Data shown.
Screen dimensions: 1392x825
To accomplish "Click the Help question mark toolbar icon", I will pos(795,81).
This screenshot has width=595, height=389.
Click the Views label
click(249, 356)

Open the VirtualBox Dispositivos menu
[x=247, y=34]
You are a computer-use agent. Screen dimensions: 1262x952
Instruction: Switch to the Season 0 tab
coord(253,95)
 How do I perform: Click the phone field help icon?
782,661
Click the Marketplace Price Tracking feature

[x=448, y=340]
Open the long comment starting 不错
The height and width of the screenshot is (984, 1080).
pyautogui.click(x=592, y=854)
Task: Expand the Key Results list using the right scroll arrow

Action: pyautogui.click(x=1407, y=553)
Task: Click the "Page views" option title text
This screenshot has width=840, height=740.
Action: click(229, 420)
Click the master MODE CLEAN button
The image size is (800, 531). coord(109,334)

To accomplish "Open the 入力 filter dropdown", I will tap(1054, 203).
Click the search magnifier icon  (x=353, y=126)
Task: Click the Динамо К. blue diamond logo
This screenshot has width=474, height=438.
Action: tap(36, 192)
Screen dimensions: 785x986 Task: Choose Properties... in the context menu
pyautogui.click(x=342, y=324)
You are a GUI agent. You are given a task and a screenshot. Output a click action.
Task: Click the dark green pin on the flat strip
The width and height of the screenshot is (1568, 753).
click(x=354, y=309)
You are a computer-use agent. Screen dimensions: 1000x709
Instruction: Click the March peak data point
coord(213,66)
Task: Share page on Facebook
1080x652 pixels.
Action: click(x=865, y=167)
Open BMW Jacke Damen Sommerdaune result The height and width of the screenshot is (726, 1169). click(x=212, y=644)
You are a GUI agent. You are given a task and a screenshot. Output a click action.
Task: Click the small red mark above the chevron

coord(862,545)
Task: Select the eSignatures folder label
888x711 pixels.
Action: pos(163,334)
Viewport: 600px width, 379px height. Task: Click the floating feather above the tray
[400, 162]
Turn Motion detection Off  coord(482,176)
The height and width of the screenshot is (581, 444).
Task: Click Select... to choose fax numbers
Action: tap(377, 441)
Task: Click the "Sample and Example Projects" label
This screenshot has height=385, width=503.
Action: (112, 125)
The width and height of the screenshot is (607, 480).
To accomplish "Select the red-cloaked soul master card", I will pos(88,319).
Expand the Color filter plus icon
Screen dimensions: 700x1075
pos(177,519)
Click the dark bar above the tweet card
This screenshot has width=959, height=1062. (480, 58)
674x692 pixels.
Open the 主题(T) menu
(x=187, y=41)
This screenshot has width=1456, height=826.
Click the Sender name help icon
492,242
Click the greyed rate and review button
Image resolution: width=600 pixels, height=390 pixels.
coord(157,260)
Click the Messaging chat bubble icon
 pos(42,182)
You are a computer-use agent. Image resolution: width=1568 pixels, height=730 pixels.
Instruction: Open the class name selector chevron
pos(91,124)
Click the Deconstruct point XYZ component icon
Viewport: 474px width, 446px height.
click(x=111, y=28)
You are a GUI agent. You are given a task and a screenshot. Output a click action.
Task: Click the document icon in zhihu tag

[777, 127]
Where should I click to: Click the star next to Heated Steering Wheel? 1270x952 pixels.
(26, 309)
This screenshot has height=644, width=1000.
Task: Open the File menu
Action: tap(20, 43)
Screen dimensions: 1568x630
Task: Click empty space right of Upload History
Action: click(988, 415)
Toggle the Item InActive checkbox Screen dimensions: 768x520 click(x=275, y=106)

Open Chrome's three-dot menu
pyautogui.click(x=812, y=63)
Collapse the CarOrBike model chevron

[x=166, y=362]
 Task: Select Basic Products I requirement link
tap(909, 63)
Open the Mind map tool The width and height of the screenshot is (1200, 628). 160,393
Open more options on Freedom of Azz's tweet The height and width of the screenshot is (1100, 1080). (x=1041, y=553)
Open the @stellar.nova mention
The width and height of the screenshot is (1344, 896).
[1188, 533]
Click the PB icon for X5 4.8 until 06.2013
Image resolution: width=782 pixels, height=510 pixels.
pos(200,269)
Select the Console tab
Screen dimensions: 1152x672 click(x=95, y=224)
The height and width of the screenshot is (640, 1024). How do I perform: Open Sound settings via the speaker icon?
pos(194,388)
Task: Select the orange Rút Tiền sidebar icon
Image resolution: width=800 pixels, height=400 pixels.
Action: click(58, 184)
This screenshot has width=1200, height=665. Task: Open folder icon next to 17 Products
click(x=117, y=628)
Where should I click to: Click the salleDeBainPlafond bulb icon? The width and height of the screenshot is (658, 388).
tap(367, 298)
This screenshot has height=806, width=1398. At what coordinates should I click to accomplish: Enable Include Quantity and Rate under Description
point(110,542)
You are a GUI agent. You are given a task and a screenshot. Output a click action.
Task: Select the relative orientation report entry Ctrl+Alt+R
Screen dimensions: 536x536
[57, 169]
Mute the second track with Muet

Task prompt. There is a line with "Task: Select the eSignatures folder label" and a line with "This screenshot has width=1456, height=826." above. Copy exactly those two lines and all lines between them, with nothing else.

Answer box.
Task: Select the eSignatures folder label
888x711 pixels.
Action: pos(163,334)
Viewport: 600px width, 379px height. Task: Click the floating feather above the tray
[400, 162]
Turn Motion detection Off  coord(482,176)
The height and width of the screenshot is (581, 444).
Task: Click Select... to choose fax numbers
Action: tap(377, 441)
Task: Click the "Sample and Example Projects" label
This screenshot has height=385, width=503.
Action: (112, 125)
The width and height of the screenshot is (607, 480).
To accomplish "Select the red-cloaked soul master card", I will pos(88,319).
Expand the Color filter plus icon
Screen dimensions: 700x1075
pos(177,519)
Click the dark bar above the tweet card
This screenshot has width=959, height=1062. (480, 58)
674x692 pixels.
Open the 主题(T) menu
(x=187, y=41)
This screenshot has width=1456, height=826.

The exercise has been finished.